> [What you should do]: Copy the records exactly, every one of them.

=== Section Start ===

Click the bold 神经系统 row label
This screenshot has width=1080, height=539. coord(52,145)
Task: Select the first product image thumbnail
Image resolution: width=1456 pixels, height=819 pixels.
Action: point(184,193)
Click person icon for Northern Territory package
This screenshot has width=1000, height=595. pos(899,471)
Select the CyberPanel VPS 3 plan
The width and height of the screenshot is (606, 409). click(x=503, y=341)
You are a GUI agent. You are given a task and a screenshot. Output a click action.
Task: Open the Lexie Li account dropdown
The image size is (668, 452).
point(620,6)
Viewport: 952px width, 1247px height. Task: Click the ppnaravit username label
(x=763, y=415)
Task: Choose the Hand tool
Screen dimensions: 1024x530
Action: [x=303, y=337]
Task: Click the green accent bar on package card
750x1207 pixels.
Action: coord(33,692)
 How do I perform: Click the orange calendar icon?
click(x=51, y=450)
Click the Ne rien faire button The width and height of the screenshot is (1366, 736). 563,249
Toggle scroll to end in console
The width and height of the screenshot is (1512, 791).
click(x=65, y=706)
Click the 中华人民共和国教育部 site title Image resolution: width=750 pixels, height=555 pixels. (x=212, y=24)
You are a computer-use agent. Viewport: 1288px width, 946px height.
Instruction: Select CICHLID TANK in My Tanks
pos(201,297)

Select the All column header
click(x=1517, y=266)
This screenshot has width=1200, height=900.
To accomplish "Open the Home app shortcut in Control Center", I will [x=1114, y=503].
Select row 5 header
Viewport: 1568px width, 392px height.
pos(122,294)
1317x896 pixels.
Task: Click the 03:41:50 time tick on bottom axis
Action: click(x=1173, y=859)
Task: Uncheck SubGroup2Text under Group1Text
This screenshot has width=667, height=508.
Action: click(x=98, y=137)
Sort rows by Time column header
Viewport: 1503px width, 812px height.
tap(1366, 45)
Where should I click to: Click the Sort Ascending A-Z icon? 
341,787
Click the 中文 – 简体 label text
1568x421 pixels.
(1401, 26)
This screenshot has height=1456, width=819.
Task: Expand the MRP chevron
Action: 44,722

=== Section End ===

> [Task response]:
Click the bold 神经系统 row label
This screenshot has width=1080, height=539. coord(52,145)
Task: Select the first product image thumbnail
Image resolution: width=1456 pixels, height=819 pixels.
Action: point(184,193)
Click person icon for Northern Territory package
This screenshot has width=1000, height=595. pos(899,471)
Select the CyberPanel VPS 3 plan
The width and height of the screenshot is (606, 409). click(x=503, y=341)
You are a GUI agent. You are given a task and a screenshot. Output a click action.
Task: Open the Lexie Li account dropdown
The image size is (668, 452).
point(620,6)
Viewport: 952px width, 1247px height. Task: Click the ppnaravit username label
(x=763, y=415)
Task: Choose the Hand tool
Screen dimensions: 1024x530
Action: [x=303, y=337]
Task: Click the green accent bar on package card
750x1207 pixels.
Action: coord(33,692)
 How do I perform: Click the orange calendar icon?
click(x=51, y=450)
Click the Ne rien faire button The width and height of the screenshot is (1366, 736). 563,249
Toggle scroll to end in console
The width and height of the screenshot is (1512, 791).
click(x=65, y=706)
Click the 中华人民共和国教育部 site title Image resolution: width=750 pixels, height=555 pixels. (x=212, y=24)
You are a computer-use agent. Viewport: 1288px width, 946px height.
Instruction: Select CICHLID TANK in My Tanks
pos(201,297)

Select the All column header
click(x=1517, y=266)
This screenshot has width=1200, height=900.
To accomplish "Open the Home app shortcut in Control Center", I will [x=1114, y=503].
Select row 5 header
Viewport: 1568px width, 392px height.
pos(122,294)
1317x896 pixels.
Task: Click the 03:41:50 time tick on bottom axis
Action: click(x=1173, y=859)
Task: Uncheck SubGroup2Text under Group1Text
This screenshot has width=667, height=508.
Action: click(x=98, y=137)
Sort rows by Time column header
Viewport: 1503px width, 812px height.
tap(1366, 45)
Where should I click to: Click the Sort Ascending A-Z icon? 
341,787
Click the 中文 – 简体 label text
1568x421 pixels.
(1401, 26)
This screenshot has height=1456, width=819.
Task: Expand the MRP chevron
Action: 44,722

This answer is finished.